Nel giugno 2018, il destino dei “Wild Boars”, 12 ragazzi thailandesi tra gli 11 e i 17 anni e il loro allenatore, tiene il mondo con il fiato sospeso per 18 giorni: al termine di una partita di calcio, avevano deciso di esplorare una grotta nella provincia di Chiang Rai, dov’erano remasti intrappolati senza via d’uscita per le forti piogge monsoniche che nel giro di pochi minuti avevano tolto al gruppo ogni via di fuga. Le operazioni di salvataggio diventano un caso internazionale a cui partecipano oltre 1000 persone, fra cui molti volontari e speleologi esperti giunti da ogni parte del mondo.
Quando escono dalla grotta, da dove nei tentativi di salvarli muoiono due soccorritori, i 12 ragazzi diventano loro malgrado delle celebrità. Oltre al documentario “Netflix” (The Trapped 13) e il film diretto da Ron Howard (13 vite), il governo thailandese li sfrutta per riabilitare la propria immagine internazionale dopo il colpo di Stato del 2014: per mesi, i Wild Boars sono costretti a entrare e uscire da una grotta ricostruita in un centro commerciale di Bangkok, ogni volta davanti a centinaia di persone che scattano foto e chiedono selfie.
Terminato il clamore, anche il ritorno alle loro vite era stato diverso: molti avevano ricevuto aiuti e occasioni difficili da rifiutare, quasi come se il destino volesse risarcirli per le due settimane in cui li aveva costretti nel buio di una grotta umida.
Duangphet Phromthep, per tutti “Dom”, il capitano dei “Wild Boars” aveva ottenuto una borsa di studio della “Zico Foundation” che gli aveva aperto le porte del prestigioso “Brooke House College” di Market Harborough, nel Leicestershire, in Inghilterra.
Ma il 12 febbraio scorso, a 17 anni compiuti da poco, Dom viene trovato impiccato nella sua stanza del college: soccorso e trasportato in ospedale, per due giorni i medici tentano di tutto per salvargli la vita strappandolo dal coma, provando addirittura a mettergli il telefono vicino all’orecchio da cui sua mamma, dalla Thailandia, lo implora in lacrime di non andarsene. Ma non c’è nulla da fare.

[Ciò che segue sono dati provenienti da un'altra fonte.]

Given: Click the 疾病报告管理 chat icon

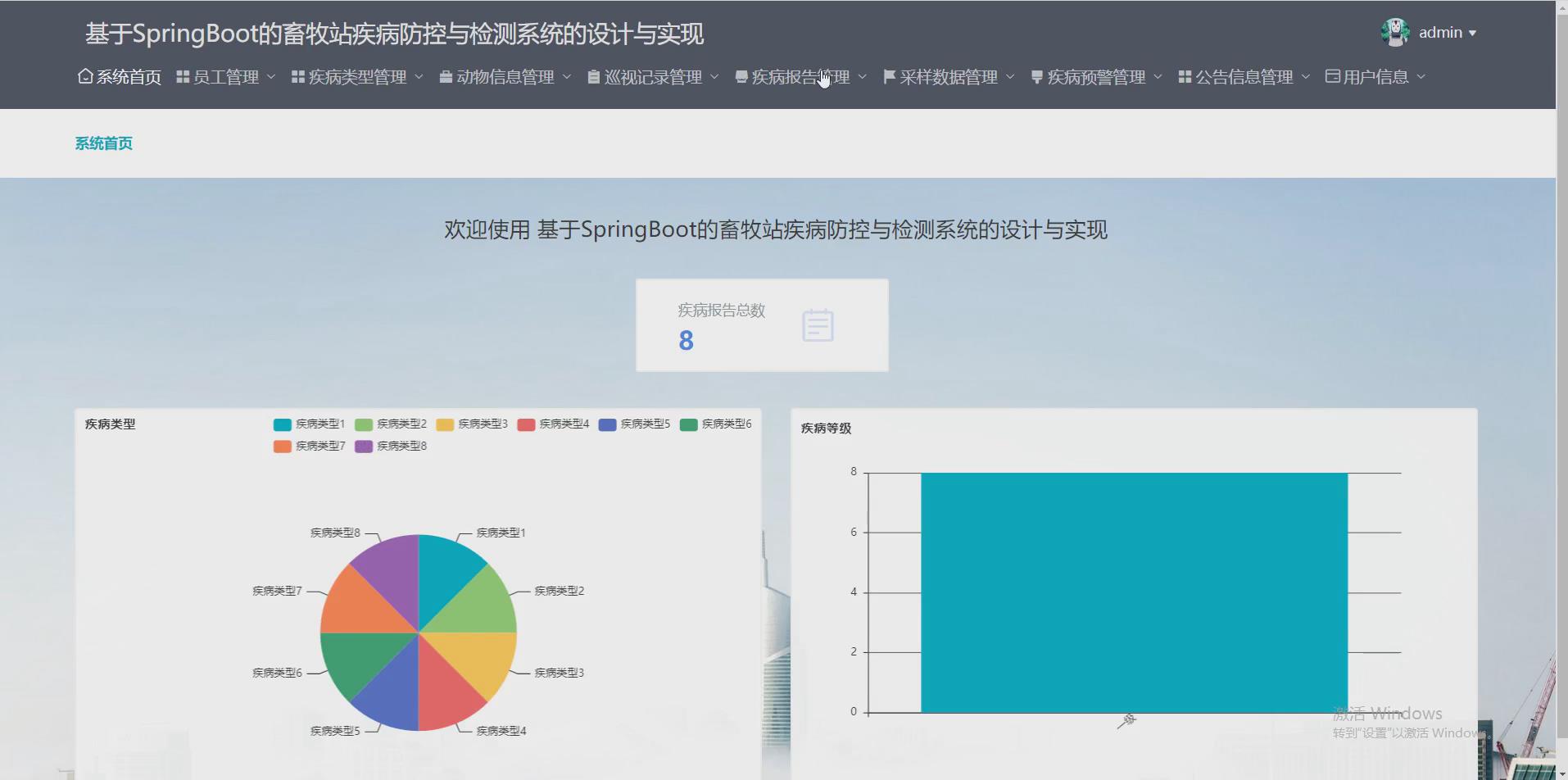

Ai funerali, la famiglia assiste in collegamento video, non avendo il denaro necessario il rimpatrio della salma: gli arrivano le ceneri, diverse settimane dopo. “Trovo aberrante che non si sia trovato il denaro per restituire il corpo di Dom alla famiglia e svolgere il funerale in Thailandia”, aveva tuonato Rebecca Syed, psichiatra infantile all'università di Oxford.
Ma solo adesso, a mesi di distanza, dichiarando chiusa la fase delle analisi tossicologiche e dell’inchiesta, le autorità inglesi hanno diffuso il comunicato ufficiale che parla di suicidio.
Il motivo del gesto resta tutt’ora un mistero, ma forse non del tutto: secondo la famiglia e gli amici, Dom non riusciva a sopportare l’enorme pressione mediatica che aveva accompagnato lui e i suoi compagni di squadra all’uscita dalla grotta. A chi lo chiamava eroe rispondeva che i veri eroi non erano loro, ma i soccorritori che per due settimane non avevano esitato a rischiare la propria vita pur di salvarli.
E per quei giochi assurdi del destino, parte della depressione di Dom arrivava anche dalla borsa di studio che l’aveva portato nel Regno Unito, dove non conosceva nessuno, parlava a stento l’inglese e soprattutto la sua famiglia non aveva potuto seguirlo per via dei costi proibitivi. Nella sua nuova vita Dom si era sentito solo e abbandonato, ancora più di quanto non lo fosse stato, nei giorni lunghi giorni dentro una grotta che, alla fine, faceva meno paura della vita fuori da lì.